[Element lookup records]
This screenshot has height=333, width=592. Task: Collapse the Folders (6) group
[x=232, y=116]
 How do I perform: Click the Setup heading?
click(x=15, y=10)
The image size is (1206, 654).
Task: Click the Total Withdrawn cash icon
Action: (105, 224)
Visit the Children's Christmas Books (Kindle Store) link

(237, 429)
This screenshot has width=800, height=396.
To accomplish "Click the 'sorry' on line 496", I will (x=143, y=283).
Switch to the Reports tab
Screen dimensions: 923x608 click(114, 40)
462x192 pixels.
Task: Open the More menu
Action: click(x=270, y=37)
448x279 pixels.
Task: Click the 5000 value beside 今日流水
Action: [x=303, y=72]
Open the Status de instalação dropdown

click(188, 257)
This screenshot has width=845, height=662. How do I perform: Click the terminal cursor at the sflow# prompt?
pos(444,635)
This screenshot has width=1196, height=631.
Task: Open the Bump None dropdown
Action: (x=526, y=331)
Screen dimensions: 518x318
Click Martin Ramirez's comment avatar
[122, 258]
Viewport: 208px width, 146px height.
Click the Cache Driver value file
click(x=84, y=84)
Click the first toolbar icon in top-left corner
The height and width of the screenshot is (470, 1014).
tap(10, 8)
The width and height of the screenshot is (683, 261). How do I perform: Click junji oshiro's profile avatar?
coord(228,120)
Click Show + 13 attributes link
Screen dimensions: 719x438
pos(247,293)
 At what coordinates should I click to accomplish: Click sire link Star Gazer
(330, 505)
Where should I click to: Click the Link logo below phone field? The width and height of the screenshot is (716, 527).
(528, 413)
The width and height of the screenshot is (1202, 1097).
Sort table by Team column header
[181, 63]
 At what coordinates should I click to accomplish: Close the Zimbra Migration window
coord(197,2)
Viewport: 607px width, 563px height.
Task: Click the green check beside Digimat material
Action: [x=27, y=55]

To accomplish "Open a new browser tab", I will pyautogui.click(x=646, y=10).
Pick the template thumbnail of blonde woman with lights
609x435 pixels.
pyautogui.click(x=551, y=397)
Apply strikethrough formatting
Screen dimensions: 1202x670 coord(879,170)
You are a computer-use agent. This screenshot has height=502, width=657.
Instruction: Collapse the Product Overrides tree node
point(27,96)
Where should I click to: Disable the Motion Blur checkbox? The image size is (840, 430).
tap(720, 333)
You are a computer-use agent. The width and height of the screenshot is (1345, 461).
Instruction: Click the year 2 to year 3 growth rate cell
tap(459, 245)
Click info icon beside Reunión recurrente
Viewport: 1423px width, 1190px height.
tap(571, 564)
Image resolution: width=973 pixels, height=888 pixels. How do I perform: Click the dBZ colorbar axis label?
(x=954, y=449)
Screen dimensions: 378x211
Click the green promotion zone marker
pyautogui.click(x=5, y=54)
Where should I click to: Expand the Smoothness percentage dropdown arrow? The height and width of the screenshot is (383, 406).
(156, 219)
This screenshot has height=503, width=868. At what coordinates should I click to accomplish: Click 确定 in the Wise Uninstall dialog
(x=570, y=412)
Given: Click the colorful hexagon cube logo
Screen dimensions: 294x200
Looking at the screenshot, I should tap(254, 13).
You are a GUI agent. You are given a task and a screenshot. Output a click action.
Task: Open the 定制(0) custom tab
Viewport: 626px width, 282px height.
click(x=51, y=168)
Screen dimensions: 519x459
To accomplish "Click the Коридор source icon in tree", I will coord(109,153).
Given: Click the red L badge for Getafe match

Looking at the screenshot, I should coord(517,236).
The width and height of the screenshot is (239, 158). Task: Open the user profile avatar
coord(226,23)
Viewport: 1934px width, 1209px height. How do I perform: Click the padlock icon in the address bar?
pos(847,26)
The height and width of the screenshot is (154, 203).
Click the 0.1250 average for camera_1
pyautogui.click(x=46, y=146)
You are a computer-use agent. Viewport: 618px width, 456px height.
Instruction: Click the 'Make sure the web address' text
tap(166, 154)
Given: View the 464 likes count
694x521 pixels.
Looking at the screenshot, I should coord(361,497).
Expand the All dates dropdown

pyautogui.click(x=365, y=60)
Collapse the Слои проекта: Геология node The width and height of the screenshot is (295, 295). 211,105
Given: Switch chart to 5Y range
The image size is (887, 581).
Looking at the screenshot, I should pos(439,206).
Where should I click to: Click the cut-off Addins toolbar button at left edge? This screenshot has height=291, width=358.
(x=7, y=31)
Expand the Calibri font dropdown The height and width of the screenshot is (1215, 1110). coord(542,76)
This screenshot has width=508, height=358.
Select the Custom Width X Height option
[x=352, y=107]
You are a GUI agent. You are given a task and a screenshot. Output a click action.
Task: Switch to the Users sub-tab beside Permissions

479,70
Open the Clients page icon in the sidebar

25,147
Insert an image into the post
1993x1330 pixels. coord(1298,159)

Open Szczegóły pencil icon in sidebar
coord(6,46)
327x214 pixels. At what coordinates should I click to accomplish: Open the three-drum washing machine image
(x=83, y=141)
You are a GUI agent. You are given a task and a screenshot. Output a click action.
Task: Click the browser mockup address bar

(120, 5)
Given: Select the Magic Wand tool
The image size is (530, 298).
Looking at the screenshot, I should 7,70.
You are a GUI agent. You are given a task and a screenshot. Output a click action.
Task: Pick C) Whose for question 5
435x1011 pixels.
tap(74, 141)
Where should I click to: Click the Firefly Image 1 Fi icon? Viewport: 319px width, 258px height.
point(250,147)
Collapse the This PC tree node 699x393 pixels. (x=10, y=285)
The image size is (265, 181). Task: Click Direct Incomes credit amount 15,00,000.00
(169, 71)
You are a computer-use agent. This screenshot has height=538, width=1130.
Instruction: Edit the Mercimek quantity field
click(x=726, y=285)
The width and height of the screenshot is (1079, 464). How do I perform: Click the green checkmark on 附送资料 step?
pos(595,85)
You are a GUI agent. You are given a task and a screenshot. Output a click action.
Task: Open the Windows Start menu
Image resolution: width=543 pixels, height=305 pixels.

• _PROBLEM TO WORK ON_
Quote, character for character, the lines of the entries above, starting with the line that contains "Given: Switch chart to 5Y range" and going on through the line that contains "[x=352, y=107]".

• _FINAL RESULT_
Given: Switch chart to 5Y range
The image size is (887, 581).
Looking at the screenshot, I should pos(439,206).
Where should I click to: Click the cut-off Addins toolbar button at left edge? This screenshot has height=291, width=358.
(x=7, y=31)
Expand the Calibri font dropdown The height and width of the screenshot is (1215, 1110). coord(542,76)
This screenshot has width=508, height=358.
Select the Custom Width X Height option
[x=352, y=107]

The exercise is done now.